XXXVI DERNIÈRE ENTREVUE.

Cependant Gaston était sorti de la serre le cœur épanoui par la joie : ce poids immense, qui l’oppressait depuis le commencement de la conspiration, et que l’amour d’Hélène avait tant de peine à soulever de temps en temps, venait de disparaître comme si un ange l’eût enlevé de dessus sa poitrine.

Puis, aux rêves de vengeance, rêves terribles et sanglants, succédaient les rêves d’amour et de gloire. Hélène n’était pas seulement une femme de qualité charmante et pleine d’amour, c’était une princesse du sang royal, une de ces divinités dont les hommes payeraient la tendresse du plus pur de leur sang, si, faibles comme des mortelles, elles ne donnaient pas leur tendresse pour rien.
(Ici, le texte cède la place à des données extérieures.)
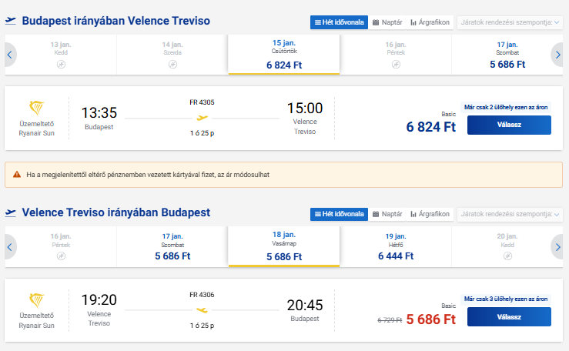569x351 pixels.
Task: Click the return carousel's right arrow
Action: [x=557, y=247]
Et puis Gaston, non-seulement sans le vouloir, mais encore malgré lui, sentait se réveiller dans un coin de son cœur, qu’il croyait tout à l’amour, les instincts endormis de l’ambition. Quelle brillante fortune que la sienne, et comme elle allait, en éclatant, faire envie aux Lauzun et aux Richelieu ! Plus de Louis XIV, imposant, comme à Lauzun, l’exil ou l’abandon de sa maîtresse ; plus de père irrité, combattant les prétentions d’un simple gentilhomme ; mais, au contraire, un ami tout-puissant, avide de tendresse, ayant soif d’aimer une fille si pure et si noble ; puis une sainte émulation entre la fille et le gendre pour se rendre plus dignes l’un et l’autre d’appartenir à un si grand prince, à un vainqueur si clément.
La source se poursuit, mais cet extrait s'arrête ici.